JUAN GONZALEZ: Now, what about the areas that he declared off-limits? Bristol Bay in Alaska, also the entire coastline of California was declared off-limits by Obama. Could you talk about some of the reasoning behind those decisions?

BRENDAN CUMMINGS: Yes. California is pretty straightforward. It’s politically untenable to open up new areas in California for drilling. And so that was never — never truly on the table. At the tail end of the Bush administration, Bush’s Interior Secretary, Secretary Dirk Kempthorne, proposed to open California for drilling, really as a straw man, because everyone knew it wasn’t actually going to be opened up, but it let Obama claim that he was removing areas for drilling.

Bristol Bay is a much more interesting case. This is an area off Alaska. It’s home to the most endangered large whale in the world, the North Pacific right whale, which there’s perhaps fewer than fifty remaining individuals of this species of whale in this area of the Bering Sea off Alaska. This area is also home to one of our most productive fisheries in the United States. Whenever you hear of wild Alaska salmon, it probably came from Bristol Bay.

And there was tremendous pressure to drill in this area. But there also was tremendous organizing by the environmental community, by the local communities in the Bristol Bay region, by the fishermen. And Bristol Bay is a nice example of, even given the politics of Alaska, given all the pressure to drill, folks who were opposed to drilling that, whether they cared about endangered whales or their livelihoods as fishermen, organized and were able to put enough political pressure that even the Senator Lisa Murkowski of Alaska, who has positioned herself as enemy number one against climate regulation, she had to concede the drilling in Bristol Bay was a bad idea. So that is the one bright spot. But it only happened because people very vocally pushed for the protection of that area and set forth that drilling there was clearly unacceptable. And hopefully we’ll see similar movements like that form elsewhere in the country in areas that are now going to be on the table for drilling.

▸ **The data**

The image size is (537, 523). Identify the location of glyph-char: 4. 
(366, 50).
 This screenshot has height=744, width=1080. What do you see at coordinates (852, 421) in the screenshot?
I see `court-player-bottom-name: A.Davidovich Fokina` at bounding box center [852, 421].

▸ **Work item**
Extract from the interview excerpt the passage between "Bristol Bay is a much" and "from Bristol Bay.", inclusive. The listing has no connection to the interview excerpt.

▸ **Written answer**
Bristol Bay is a much more interesting case. This is an area off Alaska. It’s home to the most endangered large whale in the world, the North Pacific right whale, which there’s perhaps fewer than fifty remaining individuals of this species of whale in this area of the Bering Sea off Alaska. This area is also home to one of our most productive fisheries in the United States. Whenever you hear of wild Alaska salmon, it probably came from Bristol Bay.